Slam poet and multi-disciplinary artist

Deborah Emmanuel (19 September 1988), known by her performance name ArunDitha, is a slam poet and multi-disciplinary artist from Singapore.

As a slam poet, she has won competitions in Singapore, Germany and Australia. She has performed at Singapore Repertory Theatre’s A Midsummer Night’s Dream, and acted in Okto’s kids show Zoom Zim Zam, and Disney’s comedy series, As the Bell Rings. She also makes music with musicians and bands including Wobology, Mantravine, The Ditha Project and Kiat.

== Education ==

Emmanuel holds a diploma in applied drama and psychology from Singapore Polytechnic and graduated with a Bachelor of Arts in contemporary and applied theatre from Australia’s Griffith University.

== Literary career ==

Emmanuel wrote her first poem at the age of 11, dedicated to her mother as a birthday gift. While at Singapore Polytechnic, she attended a workshop with Chris Mooney-Singh and Savinder Kaur who ran Word Forward, and wrote a poem about prison.

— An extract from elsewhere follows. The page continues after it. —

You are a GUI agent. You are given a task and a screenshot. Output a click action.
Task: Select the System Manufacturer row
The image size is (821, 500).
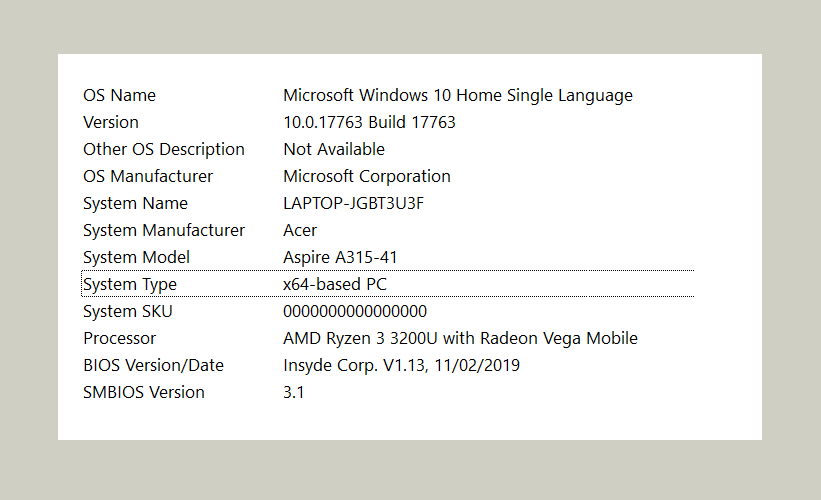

She has toured the world performing at National Arts Council Writers Fest 2015 in Singapore, World Travel’s Story Fest 2018 in Australia, Barcelona International Poetry Festival in 2018, Concave Summit 2019 in London and Superpowerpoetry 2020 in Berlin. In September 2016 she toured 4 cities in Nepal with performance poet Sarah Kay. She has published two books of poetry, When I Giggle In My Sleep (2015) and Genesis Visual Poetry Collection (2018), as well as the volume of prose Rebel Rites (2016). Her poetry and prose has been published by The Straits Times, Math Paper Press, Ethos Books and Penguin Random House.

Emmanuel also performed Singapore Writers Festival’s commissioned song Ocean Free at the opening of the festival in November 2017 and performed Apostrophe at The Performance Theater in the same year.

In 2019, Emmanuel hosted the documentary series Show Me The City on Channel News Asia. An art installation, called Modern Resonance II, was depicted by her, visual artist Alecia Neo, sound artist Li-Chuan Chong at the BuySingLit movement, an annual industry-led movement to promote Singapore literature. Emmanuel is a regular TEDx speaker in Singapore.

== Personal life ==

Emmanuel was imprisoned for a year for drug consumption. Her mother died in 2013 of ovarian cancer.